Opinion

Ask about Benghazi

Questions at tonight’s presidential debate will surely touch on several topics, but one in particular deserves special attention: the attack on the US consulate in Benghazi — and Team Obama’s handling of it.

Because a number of pressing mysteries need urgent clearing up. Starting with:

* Who’s really to blame for refusing requests to boost security in Libya? Yesterday, Secretary Hillary Clinton (from Peru, no less) took one for the team by accepting “responsibility” for that foul-up. But the buck must stop in the Oval Office. So do you, Mr. President, accept ultimate responsibility for the debacle — or do you intend to hide behind Hillary’s skirts?

Followed by:

* Where did the supposed intelligence reports, saying the attack was a spontaneous protest over an anti-Muslim video, come from — since it’s now clear that no protests even took place in Benghazi?

* Why is the White House throwing the State Department under the bus in claiming the agency is to blame for refusing requests to boost security in Libya?

* Just how much of a threat to America do al Qaeda and associated jihadist groups actually represent today?

Alas, the town hall format of tonight’s debate at Hofstra isn’t likely to produce satisfying answers. (Don’t count on the pro-Obama media to do so, either.)

But this issue shouldn’t be allowed to fade away — no matter how hard Obama & Co. try to dismiss criticism of the administration handling of it as “political.”

For starters, the State Department is now saying it never thought the attack began as a spontaneous protest.

And despite National Intelligence Director James Clapper’s efforts to take the heat for wrongly linking the attack to demonstrations, intel officials were saying within 24 hours that it was a well-planned terrorist job. And again, how could any officials cite protests when none actually took place?

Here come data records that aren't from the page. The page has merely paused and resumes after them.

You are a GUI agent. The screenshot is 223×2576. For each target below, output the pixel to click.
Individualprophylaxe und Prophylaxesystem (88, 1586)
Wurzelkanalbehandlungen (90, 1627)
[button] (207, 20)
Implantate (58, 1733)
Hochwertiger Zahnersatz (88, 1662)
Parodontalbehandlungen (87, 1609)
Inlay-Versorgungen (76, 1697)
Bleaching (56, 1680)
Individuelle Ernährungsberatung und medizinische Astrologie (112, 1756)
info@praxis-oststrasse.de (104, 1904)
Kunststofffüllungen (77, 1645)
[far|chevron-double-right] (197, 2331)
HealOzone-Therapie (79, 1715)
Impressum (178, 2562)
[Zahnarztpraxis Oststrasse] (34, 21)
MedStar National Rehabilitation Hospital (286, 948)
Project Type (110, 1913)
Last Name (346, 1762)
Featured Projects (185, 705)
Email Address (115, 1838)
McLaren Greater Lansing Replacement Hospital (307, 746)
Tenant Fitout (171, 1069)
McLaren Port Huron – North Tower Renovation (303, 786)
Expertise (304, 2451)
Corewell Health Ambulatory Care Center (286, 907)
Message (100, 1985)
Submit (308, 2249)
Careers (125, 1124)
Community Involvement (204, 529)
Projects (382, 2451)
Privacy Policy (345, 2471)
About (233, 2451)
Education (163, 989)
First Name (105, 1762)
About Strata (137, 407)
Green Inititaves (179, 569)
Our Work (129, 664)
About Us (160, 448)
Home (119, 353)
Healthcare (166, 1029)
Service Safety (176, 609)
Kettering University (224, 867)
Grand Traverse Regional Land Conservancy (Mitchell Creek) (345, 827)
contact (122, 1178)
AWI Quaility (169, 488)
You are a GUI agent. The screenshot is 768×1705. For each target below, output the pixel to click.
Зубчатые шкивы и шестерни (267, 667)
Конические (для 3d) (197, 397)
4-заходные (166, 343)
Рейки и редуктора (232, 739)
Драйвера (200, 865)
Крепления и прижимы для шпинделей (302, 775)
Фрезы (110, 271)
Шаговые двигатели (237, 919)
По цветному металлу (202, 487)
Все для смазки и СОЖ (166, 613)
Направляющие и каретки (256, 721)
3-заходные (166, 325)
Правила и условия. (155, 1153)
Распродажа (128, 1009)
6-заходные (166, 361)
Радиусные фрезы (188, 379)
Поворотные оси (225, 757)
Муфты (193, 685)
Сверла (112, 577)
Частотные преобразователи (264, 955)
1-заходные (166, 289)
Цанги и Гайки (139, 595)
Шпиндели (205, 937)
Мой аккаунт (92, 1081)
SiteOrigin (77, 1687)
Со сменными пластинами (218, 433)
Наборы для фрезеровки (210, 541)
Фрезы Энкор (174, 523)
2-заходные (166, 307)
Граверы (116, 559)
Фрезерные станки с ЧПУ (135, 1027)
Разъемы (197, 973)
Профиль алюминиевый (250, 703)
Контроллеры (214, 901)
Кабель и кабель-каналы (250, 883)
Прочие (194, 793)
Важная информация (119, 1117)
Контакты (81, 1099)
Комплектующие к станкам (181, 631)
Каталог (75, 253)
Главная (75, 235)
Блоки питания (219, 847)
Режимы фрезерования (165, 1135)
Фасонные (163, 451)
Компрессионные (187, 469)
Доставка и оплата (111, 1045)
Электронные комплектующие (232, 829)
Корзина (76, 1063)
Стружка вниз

And yet, even after Clapper’s deputy publicly labeled the murder of Ambassador Chris Stevens and three other Americans a terrorist attack, Obama went on David Letterman and again blamed the video.

Let’s cut to the chase: The best explanation for all the double-talk is that the president wants desperately to salvage a key campaign boast — that “al Qaeda has been weakened, and Osama bin Laden is no more.”

As Sen. Lindsey Graham (R-SC) put it: “They’re trying to sell a narrative, quite frankly, that the Mideast, the wars are receding, and al Qaeda has been dismantled.”

And anything that suggests a resurgent al Qaeda — like a pre-planned, well-orchestrated murderous attack on a US consulate — “undercuts that narrative.”

Indeed, reports yesterday said the White House has put special operations forces on standby and sent drones into the region, in advance of a possible hit on the Benghazi perpetrators, should they be found.

Obviously, taking out the murderers would be a good start. But again, you’ve got to question Team Obama’s motives.

“They are aiming for a small pop, a flash in the pan, so as to be able to say, ‘Hey, we’re doing something about it,’ ” said retired Air Force Lt. Col. Rudy Attalah, a former Africa counterterrorism director for the Defense Department.

Meanwhile, Obama has not yet been fully pressed to produce a coherent story.

But voters will be going to the polls in three weeks; they deserve to know what happened — and whether the Obama folks have truly degraded the jihadis sufficiently.

Tonight would sure be a fine time to begin figuring that out.